▸ WHAT YOU SHOULD DO
Look through the records, and whenever a line includes the word "computer", copy it.

Saved entries:
■ ■ ■ ■

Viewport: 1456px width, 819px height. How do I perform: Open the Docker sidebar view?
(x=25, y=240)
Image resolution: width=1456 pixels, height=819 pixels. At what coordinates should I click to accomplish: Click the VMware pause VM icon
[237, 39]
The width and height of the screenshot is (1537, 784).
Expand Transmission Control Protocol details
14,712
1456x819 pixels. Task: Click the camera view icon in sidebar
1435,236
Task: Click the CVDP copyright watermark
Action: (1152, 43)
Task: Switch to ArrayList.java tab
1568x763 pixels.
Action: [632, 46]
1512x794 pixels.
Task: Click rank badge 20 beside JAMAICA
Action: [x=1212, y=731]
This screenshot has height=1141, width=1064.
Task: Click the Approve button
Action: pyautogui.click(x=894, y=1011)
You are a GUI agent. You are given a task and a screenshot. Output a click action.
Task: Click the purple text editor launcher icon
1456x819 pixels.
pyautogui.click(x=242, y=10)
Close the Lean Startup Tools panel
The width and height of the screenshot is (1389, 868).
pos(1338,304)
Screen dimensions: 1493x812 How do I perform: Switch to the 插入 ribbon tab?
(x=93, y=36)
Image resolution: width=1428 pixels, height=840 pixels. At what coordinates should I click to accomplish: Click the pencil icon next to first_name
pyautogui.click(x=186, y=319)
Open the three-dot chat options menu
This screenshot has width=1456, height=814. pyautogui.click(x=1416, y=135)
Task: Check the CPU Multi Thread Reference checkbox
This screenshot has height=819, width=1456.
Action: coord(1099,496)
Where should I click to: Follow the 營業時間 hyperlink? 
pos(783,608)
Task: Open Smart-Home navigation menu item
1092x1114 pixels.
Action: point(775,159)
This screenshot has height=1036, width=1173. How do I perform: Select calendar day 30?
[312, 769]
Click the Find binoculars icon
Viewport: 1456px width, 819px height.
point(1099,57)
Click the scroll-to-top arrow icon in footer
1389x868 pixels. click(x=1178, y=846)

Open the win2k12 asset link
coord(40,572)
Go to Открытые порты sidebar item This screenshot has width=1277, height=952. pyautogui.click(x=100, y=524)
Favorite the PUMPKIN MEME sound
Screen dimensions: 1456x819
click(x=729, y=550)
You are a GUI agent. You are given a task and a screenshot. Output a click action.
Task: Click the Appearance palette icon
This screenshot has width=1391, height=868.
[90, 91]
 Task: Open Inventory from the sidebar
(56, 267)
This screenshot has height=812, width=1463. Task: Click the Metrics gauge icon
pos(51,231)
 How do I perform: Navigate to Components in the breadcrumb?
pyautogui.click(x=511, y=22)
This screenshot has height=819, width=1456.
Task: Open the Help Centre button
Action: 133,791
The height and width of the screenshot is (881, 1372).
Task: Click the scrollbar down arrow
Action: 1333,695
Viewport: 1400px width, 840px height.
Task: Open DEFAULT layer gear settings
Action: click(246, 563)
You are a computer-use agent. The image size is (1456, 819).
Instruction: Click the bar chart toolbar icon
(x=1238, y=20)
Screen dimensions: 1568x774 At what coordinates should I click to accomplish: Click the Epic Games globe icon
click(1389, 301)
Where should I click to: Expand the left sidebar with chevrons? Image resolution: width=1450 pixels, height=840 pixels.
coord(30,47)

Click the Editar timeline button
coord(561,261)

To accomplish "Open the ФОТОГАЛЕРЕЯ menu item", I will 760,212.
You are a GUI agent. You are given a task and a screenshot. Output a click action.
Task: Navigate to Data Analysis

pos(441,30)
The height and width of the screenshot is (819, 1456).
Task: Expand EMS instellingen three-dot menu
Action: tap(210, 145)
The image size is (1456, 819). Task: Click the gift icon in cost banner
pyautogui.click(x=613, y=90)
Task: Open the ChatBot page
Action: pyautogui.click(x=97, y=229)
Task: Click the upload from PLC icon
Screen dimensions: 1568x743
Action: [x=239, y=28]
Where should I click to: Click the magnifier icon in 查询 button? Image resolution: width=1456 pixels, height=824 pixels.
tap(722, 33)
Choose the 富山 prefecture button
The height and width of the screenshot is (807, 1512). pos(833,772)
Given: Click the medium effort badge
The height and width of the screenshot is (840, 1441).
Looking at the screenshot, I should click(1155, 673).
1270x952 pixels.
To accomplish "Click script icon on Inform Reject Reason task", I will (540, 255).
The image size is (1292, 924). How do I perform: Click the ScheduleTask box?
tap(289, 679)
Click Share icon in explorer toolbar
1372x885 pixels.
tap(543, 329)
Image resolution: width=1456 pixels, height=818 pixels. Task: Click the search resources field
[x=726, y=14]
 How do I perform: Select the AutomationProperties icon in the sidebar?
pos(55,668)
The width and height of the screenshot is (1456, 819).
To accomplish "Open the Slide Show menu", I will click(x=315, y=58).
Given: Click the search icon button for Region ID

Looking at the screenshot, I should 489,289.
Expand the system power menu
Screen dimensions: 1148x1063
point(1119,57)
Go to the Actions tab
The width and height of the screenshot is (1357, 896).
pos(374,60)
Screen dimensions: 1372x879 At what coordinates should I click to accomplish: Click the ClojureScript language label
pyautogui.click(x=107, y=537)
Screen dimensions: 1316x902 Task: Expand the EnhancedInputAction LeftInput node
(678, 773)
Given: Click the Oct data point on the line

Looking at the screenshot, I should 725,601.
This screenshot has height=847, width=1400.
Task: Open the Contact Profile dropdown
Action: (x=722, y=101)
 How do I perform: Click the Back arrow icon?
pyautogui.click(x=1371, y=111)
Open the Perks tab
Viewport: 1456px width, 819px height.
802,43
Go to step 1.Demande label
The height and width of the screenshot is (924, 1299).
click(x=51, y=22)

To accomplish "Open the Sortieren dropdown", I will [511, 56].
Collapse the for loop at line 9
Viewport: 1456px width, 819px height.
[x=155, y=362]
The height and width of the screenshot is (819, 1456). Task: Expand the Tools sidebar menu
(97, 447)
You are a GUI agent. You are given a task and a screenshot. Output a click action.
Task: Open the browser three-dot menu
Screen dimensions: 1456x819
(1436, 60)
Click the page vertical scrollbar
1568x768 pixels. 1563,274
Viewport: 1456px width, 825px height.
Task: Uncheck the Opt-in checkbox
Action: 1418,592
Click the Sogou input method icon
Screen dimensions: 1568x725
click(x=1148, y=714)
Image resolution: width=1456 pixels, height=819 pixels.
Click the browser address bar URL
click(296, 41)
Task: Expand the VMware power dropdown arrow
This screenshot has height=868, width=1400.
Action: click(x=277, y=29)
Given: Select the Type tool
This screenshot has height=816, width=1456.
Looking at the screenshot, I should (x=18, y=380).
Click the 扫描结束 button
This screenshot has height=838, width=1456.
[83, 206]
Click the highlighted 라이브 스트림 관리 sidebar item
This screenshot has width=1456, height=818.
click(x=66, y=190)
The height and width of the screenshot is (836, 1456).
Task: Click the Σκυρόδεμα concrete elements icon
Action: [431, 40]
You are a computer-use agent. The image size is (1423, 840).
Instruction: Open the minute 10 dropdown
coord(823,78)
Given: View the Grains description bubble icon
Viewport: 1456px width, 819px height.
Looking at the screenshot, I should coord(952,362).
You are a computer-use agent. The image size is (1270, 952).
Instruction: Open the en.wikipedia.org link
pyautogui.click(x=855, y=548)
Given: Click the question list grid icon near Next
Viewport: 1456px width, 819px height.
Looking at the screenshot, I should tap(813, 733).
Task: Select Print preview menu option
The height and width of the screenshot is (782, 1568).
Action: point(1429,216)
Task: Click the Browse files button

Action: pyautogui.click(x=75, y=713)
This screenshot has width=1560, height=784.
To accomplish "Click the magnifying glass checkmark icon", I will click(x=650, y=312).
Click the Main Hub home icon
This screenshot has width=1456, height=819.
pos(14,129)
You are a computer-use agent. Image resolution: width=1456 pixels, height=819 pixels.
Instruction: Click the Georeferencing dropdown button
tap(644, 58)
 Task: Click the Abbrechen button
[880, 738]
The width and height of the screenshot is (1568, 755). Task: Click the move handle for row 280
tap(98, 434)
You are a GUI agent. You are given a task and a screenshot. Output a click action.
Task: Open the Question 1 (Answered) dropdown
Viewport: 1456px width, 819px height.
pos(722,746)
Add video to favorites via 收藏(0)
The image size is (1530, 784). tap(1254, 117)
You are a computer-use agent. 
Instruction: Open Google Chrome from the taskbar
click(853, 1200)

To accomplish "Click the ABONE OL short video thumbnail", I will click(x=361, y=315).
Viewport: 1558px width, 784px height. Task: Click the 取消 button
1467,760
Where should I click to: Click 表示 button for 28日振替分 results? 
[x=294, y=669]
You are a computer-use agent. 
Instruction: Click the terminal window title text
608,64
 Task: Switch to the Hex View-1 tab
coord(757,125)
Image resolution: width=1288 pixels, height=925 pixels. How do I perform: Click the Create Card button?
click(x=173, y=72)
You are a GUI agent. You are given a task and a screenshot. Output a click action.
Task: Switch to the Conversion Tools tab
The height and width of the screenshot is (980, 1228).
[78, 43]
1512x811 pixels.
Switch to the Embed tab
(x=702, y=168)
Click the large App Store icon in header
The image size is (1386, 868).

■ ■ ■ ■

▸ ANSWER AREA
You are a computer-use agent. The image size is (1456, 819).
You are a computer-use agent. The image size is (1423, 840).
You are a computer-use agent. The image size is (1270, 952).
You are a computer-use agent. Image resolution: width=1456 pixels, height=819 pixels.
You are a computer-use agent. 
You are a computer-use agent. 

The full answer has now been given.